Given data:
•••••
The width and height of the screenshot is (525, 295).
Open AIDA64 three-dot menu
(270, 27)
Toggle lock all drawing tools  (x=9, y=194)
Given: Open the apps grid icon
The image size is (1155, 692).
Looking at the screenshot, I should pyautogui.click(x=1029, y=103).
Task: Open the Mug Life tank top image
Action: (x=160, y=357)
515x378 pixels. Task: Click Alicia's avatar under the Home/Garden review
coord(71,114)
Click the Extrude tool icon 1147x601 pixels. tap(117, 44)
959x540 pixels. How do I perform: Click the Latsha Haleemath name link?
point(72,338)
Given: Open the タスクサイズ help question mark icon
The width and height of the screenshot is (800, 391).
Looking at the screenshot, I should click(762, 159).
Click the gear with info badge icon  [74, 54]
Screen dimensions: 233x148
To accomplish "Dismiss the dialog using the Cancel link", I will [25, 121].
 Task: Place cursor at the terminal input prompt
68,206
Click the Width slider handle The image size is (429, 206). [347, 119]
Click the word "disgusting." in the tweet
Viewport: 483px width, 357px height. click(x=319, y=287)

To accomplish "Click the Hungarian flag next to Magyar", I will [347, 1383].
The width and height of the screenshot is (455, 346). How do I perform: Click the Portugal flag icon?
•••••
Short task: Rewrite the rows above, replacing every "The image size is" with "Image dimensions are" and leaving everything else unchanged.

Finished answer:
The width and height of the screenshot is (525, 295).
Open AIDA64 three-dot menu
(270, 27)
Toggle lock all drawing tools  (x=9, y=194)
Given: Open the apps grid icon
Image dimensions are (1155, 692).
Looking at the screenshot, I should pyautogui.click(x=1029, y=103).
Task: Open the Mug Life tank top image
Action: (x=160, y=357)
515x378 pixels. Task: Click Alicia's avatar under the Home/Garden review
coord(71,114)
Click the Extrude tool icon 1147x601 pixels. tap(117, 44)
959x540 pixels. How do I perform: Click the Latsha Haleemath name link?
point(72,338)
Given: Open the タスクサイズ help question mark icon
The width and height of the screenshot is (800, 391).
Looking at the screenshot, I should click(762, 159).
Click the gear with info badge icon  [74, 54]
Screen dimensions: 233x148
To accomplish "Dismiss the dialog using the Cancel link", I will [25, 121].
 Task: Place cursor at the terminal input prompt
68,206
Click the Width slider handle Image dimensions are (429, 206). [347, 119]
Click the word "disgusting." in the tweet
Viewport: 483px width, 357px height. click(x=319, y=287)

To accomplish "Click the Hungarian flag next to Magyar", I will [347, 1383].
The width and height of the screenshot is (455, 346). How do I perform: Click the Portugal flag icon?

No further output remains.